By Anthony Diosdi
Federal law imposes a transfer tax upon the privilege of transferring property by gift, bequest or inheritance. This transfer tax takes the form of a gift tax in the case of completed lifetime gifts and an estate tax in the case of property owned by the decedent at the time of death. Gift and estate taxes are computed on the progressive unified rate schedule set forth in Section 2001 of the Internal Revenue Code with rates as high as 40 percent. As of 2022, the lifetime estate and gift tax exemption for U.S. domiciled single filers is $12.06 million and $24.12 million for married couples U.S. domiciliaries filing jointly. For nonresident aliens not domiciled in the United States, there is only a credit equivalent to $60,000 against the estate tax, unless an applicable treaty allows a greater credit.
With recent economic growth in the United States, absent a comprehensive estate tax plan, many U.S. citizens and nonresidents (that have U.S. based assets) will be subject to the U.S. estate and gift tax. A basic goal of estate tax planning is to transfer as much property to designated beneficiaries with as little taxation as possible. One way to transfer property to designated beneficiaries would be through a self-cancelling installment note or “SCIN.” If done correctly, a SCIN may be used as a vehicle to transfer property to loved ones without triggering the estate and gift tax. This article discusses how a SCIN may be a feasible estate planning tool.
Introduction to Self-Canceling Installment Notes
A SCIN is a technique that is sometimes used to avoid the inclusion of a note receivable in the holder’s estate.
For example, Mom sells Blueacre to Son for a note. Son’s note is for a period of ten years or Mom’s life, whichever is shorter. If Mom dies before the note is fully paid, the note is not technically canceled- rather, it has been satisfied, because all payments required pursuant to its terms have been made. Therefore, there is nothing to include in Mom’s estate. However, in order for Mom not to have made a gift to Son at the outset, the consideration for Blueacre would have had to be more than would have received under a straight 10-year note, to reflect the fact that Son would not have had to pay the whole price if Mom died during the period. In addition, in a case where Mom’s life expectancy is less than the term of the note, the Internal REvenue Service (“IRS”) has taken the position that the transaction will be taxed for income tax purposes as a private annuity.
A SCIN is an installment obligation that terminates on the occurrence of a certain event (often the seller’s death) before it is otherwise due. The SCIN may be treated as a private annuity or an installment sale. If there is a stated maximum payment that will be made within the seller’s life expectancy, based on Table V of Treasury Regulation Section 1.72-9, the transaction will be treated as an installment sale. See GCM 39503 (June 28, 1985). If not, the Internal Revenue Service (“IRS”) may tax the transaction as a private annuity. A private annuity is a transaction in which one individual sells another individual an item of property in exchange for an annuity, often measured by the seller’s lifetime. The actuarial tables issued under Section 7520 of the Internal Revenue Code are used in ordinary circumstances to determine the value of the annuity for estate and gift tax purposes.

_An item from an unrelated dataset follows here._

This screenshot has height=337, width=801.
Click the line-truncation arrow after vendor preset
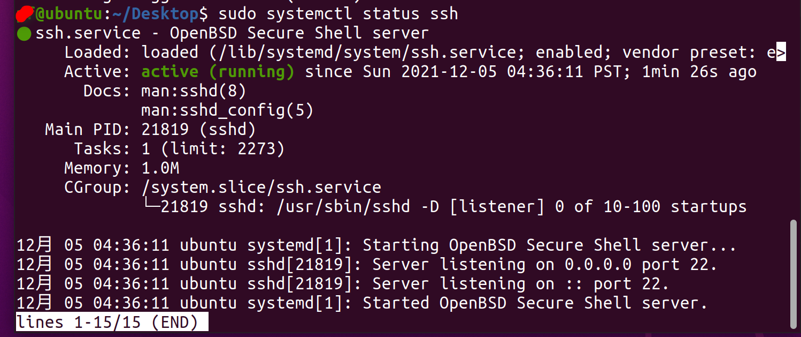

Because the seller may die before receiving payments equal to the property’s value, the IRS may assert that the SCIN is not full and adequate consideration for the property being transferred, thus triggering adverse tax consequences for the seller or the seller’s estate. For the SCIN to constitute full and adequate consideration, the payment terms must reflect not only the value of the property transferred, but also a premium. The premium compensates for the risk that a premature death may result in the seller receiving less than the value of the property transferred. The buyer must pay a premium for the property to be sure that the original sale is not a partial gift for gift tax purposes. See IRC Section 7822. The premium can be reflected in a higher interest rate or a higher purchase price. A SCIN is not generally includable in the seller’s estate. See Estate of Moss v. Commission, 74 T.C. 1239 (1980). That is, unless the SCIN were to be recharacterized as a retained interest in the property. In such a case, the property would be included in the seller’s estate.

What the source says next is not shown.